Members of Victoria University's governing council have expressed distrust and sadness over a controversial and now-abandoned restructuring project.
The council this morning accepted assurances from Vice-Chancellor Grant Guilford that the Whiria project would not proceed to the stage of formal proposals for overhauling the university.
A discussion document had suggested focusing the university around four large divisions, and prompted an outcry from many staff, including members of the Tertiary Education Union who said it had caused a crisis.
Professor Guilford told the council the project was closed.
He said the only remaining work was to gather staff responses to the discussion document.
"Once we provide the report back to the university community, that will be the end of the Whiria project," he said.
During the meeting some councillors expressed disappointment that suggested changes related to the prominence of the School of Māori Studies in the university would not go ahead.
But there was also strong criticism of the way the discussion document was presented to staff.
Council member Brigitte Bönisch-Brednich told the council the project continued a pattern of leadership where the vice-chancellor did as he pleased.
She described the discussion document as a "power grab" that showed an autocratic style of leadership.
"It is time to take a good hard look hard at this trajectory. Council must ... ensure these patterns do not continue," she said prompting a period of sustained applause from spectators in the public gallery watching the meeting.
Student representative Hugo Lawrence said it had been sad to watch the reaction to the discussion document.
"I think it's important for us as council to acknowledge the anxiety and distrust it's caused the community," he said.
Plans had 'precipitated crisis' - union
Guilford had earlier said the ideas in the discussion document put to staff several weeks ago were "off the table" because there was not the time or energy to progress to formal restructuring proposals.
But the Tertiary Education Union had wanted the council to ensure the proposals for rationalising the university's 26 schools and nine faculties into four divisions did not go any further.
Guilford said the discussion document had helped find out what staff valued and wanted to retain before the university embarked on cost-cutting forced by the fall in foreign student enrolments.
Tertiary Education Union co-branch president Dougal McNeill said staff nevertheless wanted the council to put an end to the plans.
He said they had badly damaged the relationship between staff and the vice-chancellor.
"It's precipitated a crisis in the institution. Trust is at the lowest that I've seen at Victoria. My members want to focus on teaching students through the pandemic and instead they've had to give a month over to a really disruptive, poorly thought-out and potentially very damaging restructuring proposal. It's mind-boggling," he said.

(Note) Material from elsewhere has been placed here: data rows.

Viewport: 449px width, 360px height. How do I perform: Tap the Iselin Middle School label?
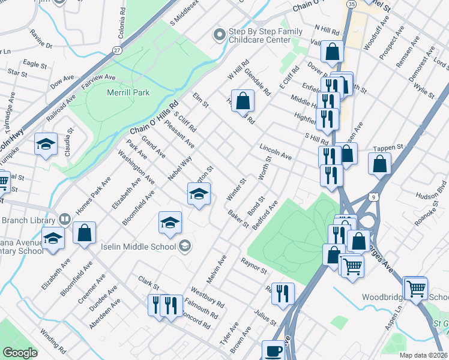(143, 245)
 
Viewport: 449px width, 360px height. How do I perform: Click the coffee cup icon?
(274, 350)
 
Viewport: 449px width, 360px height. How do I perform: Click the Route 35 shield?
(351, 4)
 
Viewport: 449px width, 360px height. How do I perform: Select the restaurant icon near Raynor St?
(283, 294)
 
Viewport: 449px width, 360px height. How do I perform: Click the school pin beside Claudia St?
(46, 145)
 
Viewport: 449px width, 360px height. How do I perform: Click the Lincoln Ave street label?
(276, 152)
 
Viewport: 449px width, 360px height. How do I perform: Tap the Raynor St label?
(253, 266)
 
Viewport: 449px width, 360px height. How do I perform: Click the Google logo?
(20, 353)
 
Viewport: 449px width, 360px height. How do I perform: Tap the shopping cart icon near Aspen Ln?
(415, 289)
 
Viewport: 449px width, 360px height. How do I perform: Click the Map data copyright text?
(423, 355)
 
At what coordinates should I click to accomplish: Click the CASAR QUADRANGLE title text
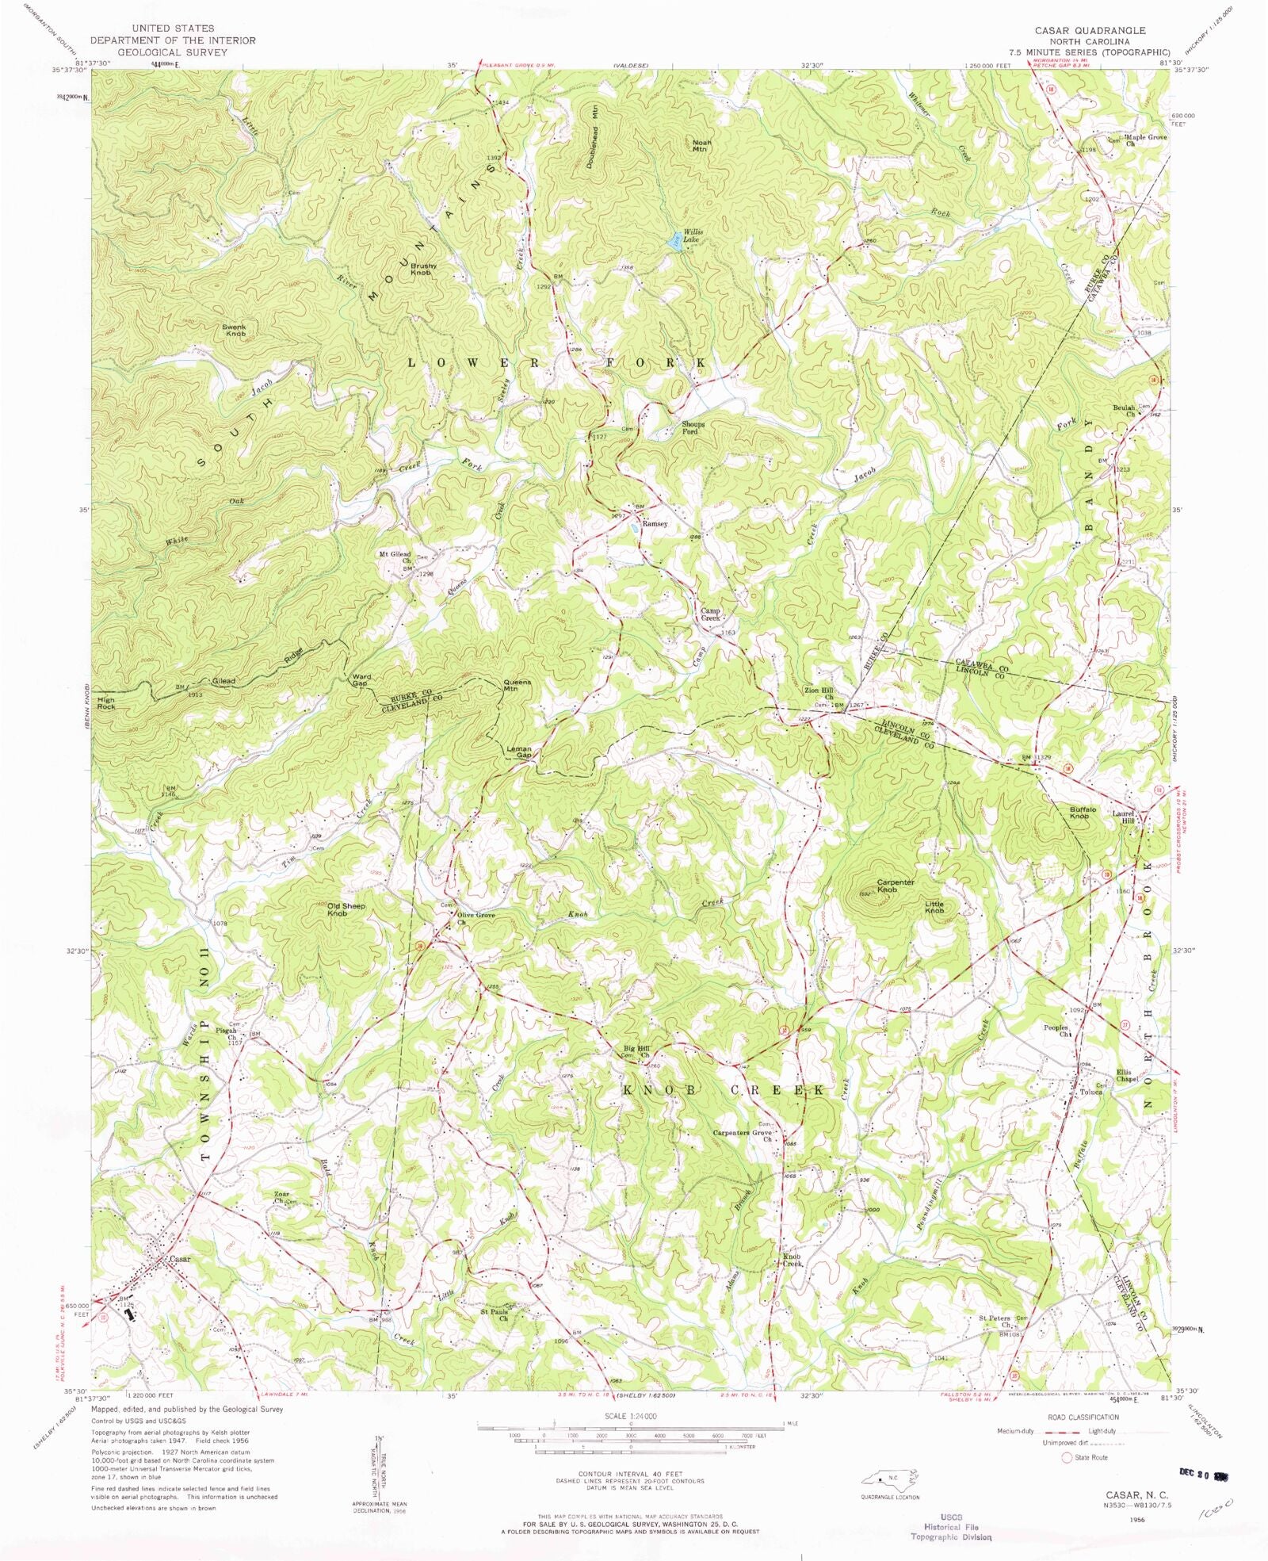[1089, 30]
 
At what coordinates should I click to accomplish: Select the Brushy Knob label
[421, 269]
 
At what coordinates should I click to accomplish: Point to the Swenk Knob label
[235, 330]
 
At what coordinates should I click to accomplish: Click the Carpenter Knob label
[895, 886]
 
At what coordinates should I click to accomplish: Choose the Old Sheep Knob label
[346, 909]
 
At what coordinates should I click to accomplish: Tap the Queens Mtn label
[517, 686]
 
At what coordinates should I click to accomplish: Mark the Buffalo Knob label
[1083, 813]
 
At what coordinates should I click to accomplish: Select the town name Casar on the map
[180, 1259]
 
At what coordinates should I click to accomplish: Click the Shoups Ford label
[693, 428]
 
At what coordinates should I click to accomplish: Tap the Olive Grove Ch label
[476, 918]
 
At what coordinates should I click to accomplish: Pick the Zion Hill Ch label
[819, 694]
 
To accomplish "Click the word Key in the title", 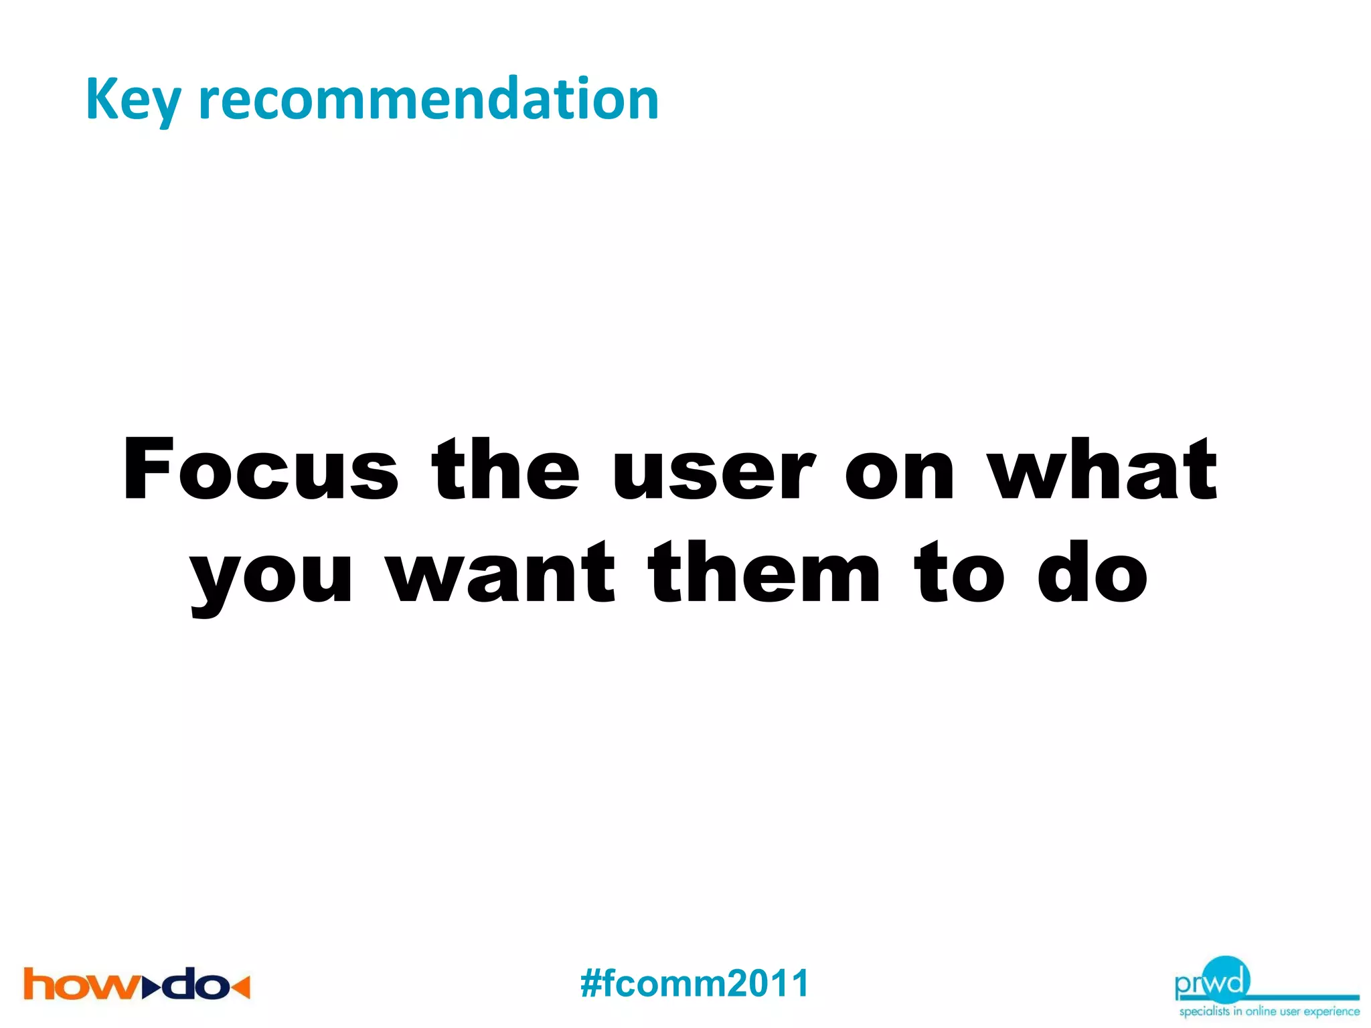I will pos(133,100).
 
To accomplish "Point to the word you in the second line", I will pos(271,576).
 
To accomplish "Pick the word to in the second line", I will pos(959,574).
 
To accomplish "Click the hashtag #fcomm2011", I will pos(694,984).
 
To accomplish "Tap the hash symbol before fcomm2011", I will pos(592,984).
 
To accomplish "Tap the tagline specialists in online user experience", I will pos(1269,1011).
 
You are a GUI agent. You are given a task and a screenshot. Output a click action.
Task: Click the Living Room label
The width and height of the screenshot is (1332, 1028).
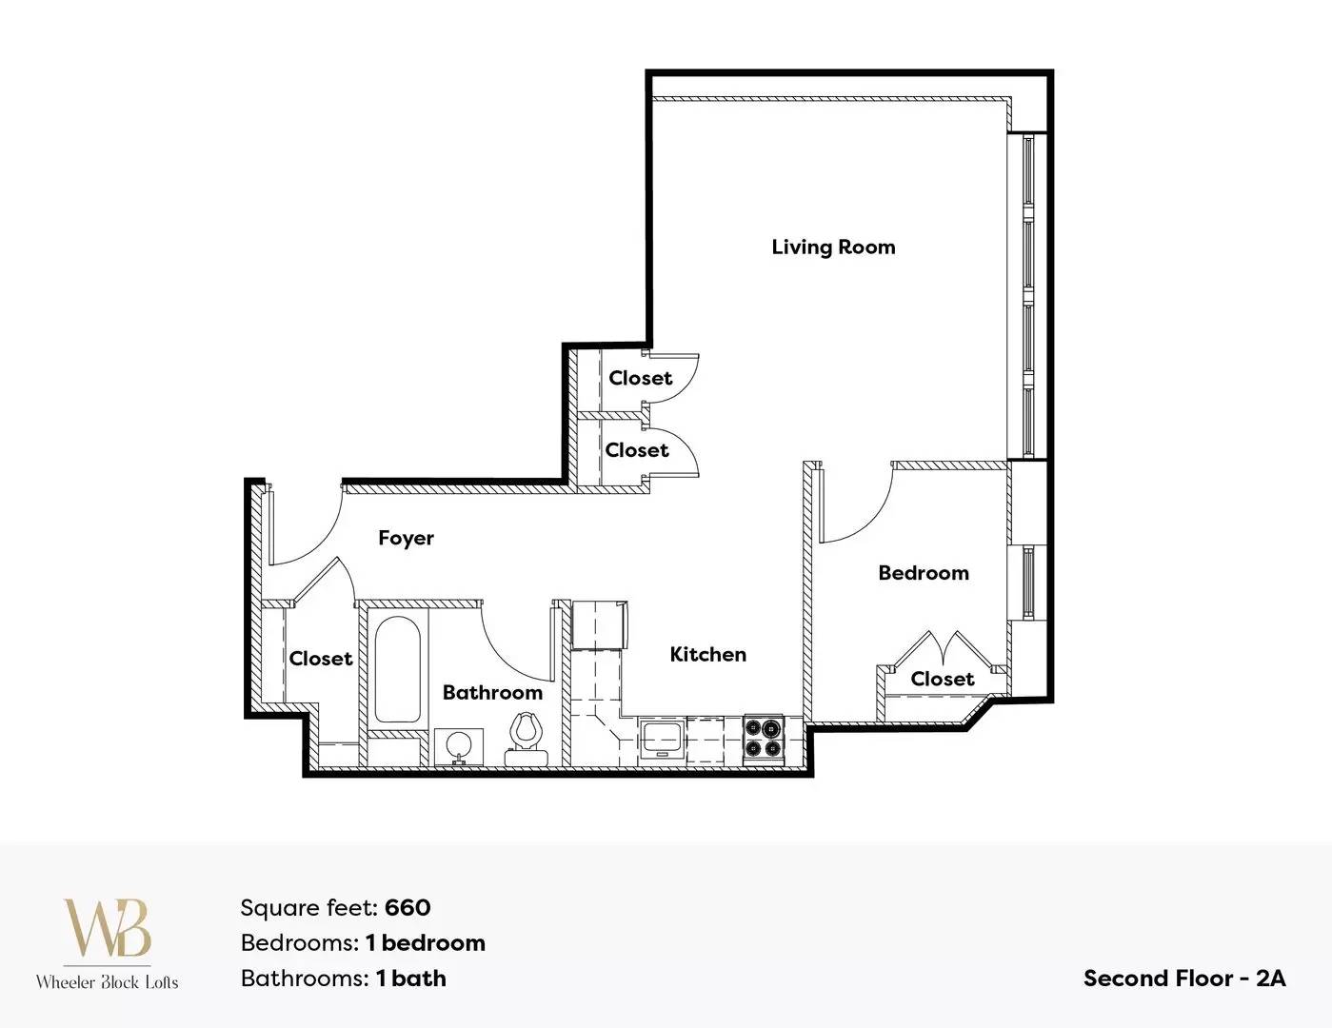(x=833, y=247)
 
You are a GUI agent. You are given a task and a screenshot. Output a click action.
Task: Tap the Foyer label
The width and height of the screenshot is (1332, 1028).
(x=406, y=538)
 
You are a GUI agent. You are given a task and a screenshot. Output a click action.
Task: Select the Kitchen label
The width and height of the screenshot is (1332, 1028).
(x=708, y=654)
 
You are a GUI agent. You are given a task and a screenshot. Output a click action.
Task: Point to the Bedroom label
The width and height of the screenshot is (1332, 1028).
(x=924, y=573)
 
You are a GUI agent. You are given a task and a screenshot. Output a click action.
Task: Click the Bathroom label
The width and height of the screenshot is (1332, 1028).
(x=493, y=692)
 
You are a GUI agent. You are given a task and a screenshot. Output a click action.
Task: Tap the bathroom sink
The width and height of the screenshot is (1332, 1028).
(x=459, y=747)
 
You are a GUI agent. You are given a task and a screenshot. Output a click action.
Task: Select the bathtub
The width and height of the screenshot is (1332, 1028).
(x=398, y=669)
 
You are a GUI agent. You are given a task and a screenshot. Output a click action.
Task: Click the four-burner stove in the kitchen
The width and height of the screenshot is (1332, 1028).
(x=765, y=740)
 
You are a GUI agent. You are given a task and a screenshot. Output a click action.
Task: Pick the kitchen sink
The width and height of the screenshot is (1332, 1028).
(x=662, y=740)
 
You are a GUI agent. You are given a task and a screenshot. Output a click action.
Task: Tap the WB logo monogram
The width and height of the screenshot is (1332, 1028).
(x=108, y=927)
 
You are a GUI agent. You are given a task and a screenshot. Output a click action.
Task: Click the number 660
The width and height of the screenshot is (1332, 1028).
(x=408, y=907)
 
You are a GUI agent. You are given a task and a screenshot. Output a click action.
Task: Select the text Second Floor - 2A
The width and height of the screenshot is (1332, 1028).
(x=1184, y=979)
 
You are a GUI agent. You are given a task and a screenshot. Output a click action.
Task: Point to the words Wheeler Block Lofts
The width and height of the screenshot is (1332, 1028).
(x=108, y=982)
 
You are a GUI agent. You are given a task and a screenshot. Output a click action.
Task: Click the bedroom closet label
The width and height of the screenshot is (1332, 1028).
(x=943, y=679)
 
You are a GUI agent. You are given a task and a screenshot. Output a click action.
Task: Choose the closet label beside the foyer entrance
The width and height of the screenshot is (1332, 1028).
(x=321, y=659)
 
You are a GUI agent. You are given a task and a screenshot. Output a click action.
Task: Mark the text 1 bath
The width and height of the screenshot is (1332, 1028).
(x=411, y=979)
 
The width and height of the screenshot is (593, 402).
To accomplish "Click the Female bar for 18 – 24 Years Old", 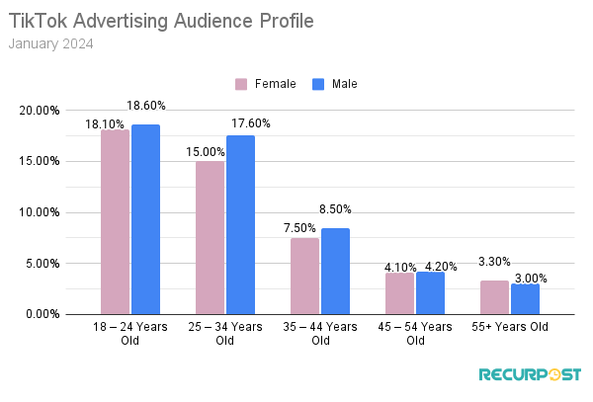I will tap(115, 222).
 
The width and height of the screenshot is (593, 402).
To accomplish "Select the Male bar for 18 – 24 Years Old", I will tap(145, 219).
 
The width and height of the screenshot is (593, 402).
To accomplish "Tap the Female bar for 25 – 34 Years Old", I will tap(210, 238).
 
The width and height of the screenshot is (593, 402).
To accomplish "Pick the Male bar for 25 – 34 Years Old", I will tap(240, 224).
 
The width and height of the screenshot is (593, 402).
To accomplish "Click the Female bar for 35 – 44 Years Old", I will tap(304, 277).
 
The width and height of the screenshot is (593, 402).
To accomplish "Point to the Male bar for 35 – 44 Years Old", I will tap(335, 272).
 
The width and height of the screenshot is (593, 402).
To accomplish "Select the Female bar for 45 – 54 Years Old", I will tap(399, 293).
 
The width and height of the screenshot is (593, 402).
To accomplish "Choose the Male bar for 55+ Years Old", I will tap(525, 299).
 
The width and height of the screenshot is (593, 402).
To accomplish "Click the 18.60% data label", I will tap(146, 105).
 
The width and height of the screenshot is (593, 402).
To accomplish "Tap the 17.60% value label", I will tap(251, 123).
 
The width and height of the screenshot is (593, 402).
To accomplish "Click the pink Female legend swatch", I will tap(241, 84).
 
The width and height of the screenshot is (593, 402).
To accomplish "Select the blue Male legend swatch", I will tap(318, 84).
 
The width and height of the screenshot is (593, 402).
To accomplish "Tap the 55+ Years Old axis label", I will tap(510, 327).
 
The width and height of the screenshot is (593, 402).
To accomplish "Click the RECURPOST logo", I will tap(530, 375).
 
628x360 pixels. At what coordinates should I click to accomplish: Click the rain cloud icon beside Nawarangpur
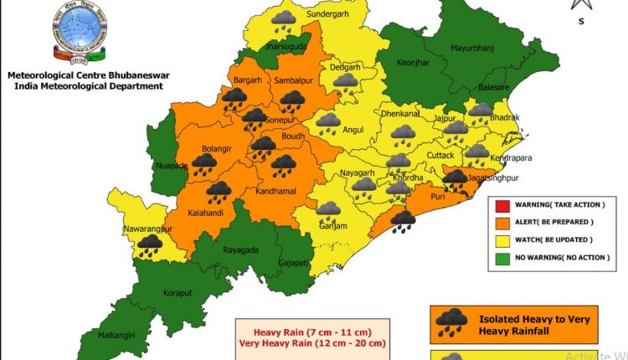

"It's been hugely damaging. Trust has been an issue at Victoria for some months now and the relationship is very badly damaged."
McNeill said the council should insist the document and its proposals were withdrawn.
Guilford said the discussion document only had draft recommendations to challenge the current system, rather than formal proposals.
He said it would not progress any further though he said that was not a backdown.
"The reason, primary reason, we're doing that is we're concerned about how tired staff are in relation to the year and so we were very keen to hear their opinions on the structures but we don't want to move forward to formal recommendations this year partly because people are tired and anxious about the structures but also they're anxious about the upcoming cost-cutting."
The cost-cutting was a response to the big drop in foreign student numbers caused by the pandemic and which looked set to last for several years.
Guilford said there had been reaction against "one or two elements" of the discussion document.
"There's a vast amount it covers and the key thing that has provoked the most reaction is the desire to retain that local level of management that head of school and school level, which we've heard loud and clear," he said.
He said some staff supported the discussion document's ideas.
"There's lots of people that are positively engaged with the discussion document."
He said managers had thought hard about sharing the discussion document at a time when staff were working hard to teach students through the disruptions of the pandemic.
"We knew with the borders going to remain closed into next year that we were going to be facing the prospect of very significant cost-cutting to try and reduce our cost base in proportion to the declined revenues. I didn't want to march into that without a thorough knowledge of what staff want to retain and protect in the academic structures," he said.
Staff anger over the discussion document followed their upset over attempts to change the university's name.
Guilford said his job sometimes involved making unpopular decisions focused on the university's future needs.